Friday, October 16, 2009

Repose (June 99?, some revs., 9/8)

On the plaza’s granite steps
beside the gearbox of a glassed-in clock
its gears of brass stilled for
Return of the Jedi

But in the museum
how fares the spirit of Henry Moore
his nativities fused in gleaming bronze
their surfaces round or sharp as spear-heads
or stone fertility idols

and buried in the figurines
the principle of airstream in a car
new models that hearken to the 30s
with bumps, no fins, nostalgia for the future.

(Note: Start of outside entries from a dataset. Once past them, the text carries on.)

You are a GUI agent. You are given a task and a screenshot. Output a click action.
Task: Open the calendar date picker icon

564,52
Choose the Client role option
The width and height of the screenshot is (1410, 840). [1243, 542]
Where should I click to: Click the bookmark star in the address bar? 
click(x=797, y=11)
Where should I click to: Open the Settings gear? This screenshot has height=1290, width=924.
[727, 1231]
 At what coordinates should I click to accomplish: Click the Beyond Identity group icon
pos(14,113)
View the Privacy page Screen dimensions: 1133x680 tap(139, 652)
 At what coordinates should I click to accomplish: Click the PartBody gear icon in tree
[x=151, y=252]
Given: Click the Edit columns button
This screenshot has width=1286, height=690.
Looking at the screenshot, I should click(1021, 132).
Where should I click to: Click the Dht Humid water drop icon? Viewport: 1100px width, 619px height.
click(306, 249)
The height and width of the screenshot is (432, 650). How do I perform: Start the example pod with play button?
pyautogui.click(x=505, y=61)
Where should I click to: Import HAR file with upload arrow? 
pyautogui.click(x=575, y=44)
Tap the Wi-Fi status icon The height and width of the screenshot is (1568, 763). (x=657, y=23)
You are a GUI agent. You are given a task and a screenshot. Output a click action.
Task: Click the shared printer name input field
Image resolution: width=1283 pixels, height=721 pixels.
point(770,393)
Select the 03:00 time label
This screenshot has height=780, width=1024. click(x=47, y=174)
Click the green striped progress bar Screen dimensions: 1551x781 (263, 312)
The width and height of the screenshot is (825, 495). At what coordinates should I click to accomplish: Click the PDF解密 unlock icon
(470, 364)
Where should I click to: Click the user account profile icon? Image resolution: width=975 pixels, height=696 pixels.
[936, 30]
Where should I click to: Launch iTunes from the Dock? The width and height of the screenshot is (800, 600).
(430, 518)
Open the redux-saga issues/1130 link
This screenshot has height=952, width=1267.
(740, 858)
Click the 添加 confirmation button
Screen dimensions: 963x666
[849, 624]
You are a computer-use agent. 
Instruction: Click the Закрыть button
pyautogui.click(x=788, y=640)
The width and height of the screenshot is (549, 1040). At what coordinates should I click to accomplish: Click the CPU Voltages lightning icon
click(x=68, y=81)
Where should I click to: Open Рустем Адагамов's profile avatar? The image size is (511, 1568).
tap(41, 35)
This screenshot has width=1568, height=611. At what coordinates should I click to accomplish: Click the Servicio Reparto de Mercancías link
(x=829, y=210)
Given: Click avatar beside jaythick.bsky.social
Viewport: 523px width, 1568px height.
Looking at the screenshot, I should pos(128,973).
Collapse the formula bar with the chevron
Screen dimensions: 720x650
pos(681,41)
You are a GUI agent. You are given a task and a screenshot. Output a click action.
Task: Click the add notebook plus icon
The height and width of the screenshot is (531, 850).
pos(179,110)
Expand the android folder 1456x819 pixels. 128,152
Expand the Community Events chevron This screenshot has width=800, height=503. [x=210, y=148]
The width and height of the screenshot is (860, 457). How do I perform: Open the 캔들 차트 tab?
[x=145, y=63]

The present condemned to repeat the past
the past condemned to mimic the future.
On a very flimsy screen
wobble dated haircuts and the heroine’s
vestal robes, mercurial, liquified.

Even Darth Vader in Dyna-flow SS helmet,
was once a child who may have played here
snapshot in a department store
with a pea coat and a little Dutch Boy haircut
beside a pinafored, beribboned sister

in which time no transparent clock
had been constructed, in wax or plywood,
time a phosphorescent flow, the museum
matchsticks and broken water mains.

Until a paper flow engendered a spark
a vague idea of plexiglass and granite
sunk in what were deemed ruins, a donut shop
now quasi-amphitheater, by the whorehouse
with a clock propped in its corner.

And what of the scaled-down bronzes
of Rodin and Degas, their repose on each pedestal
like wave mechanics seized in plaster casting?

The plaza is standing room only.
But neither is the museum empty.
The movie is the childhood of the audience,
the haircuts, the flowing robes the future.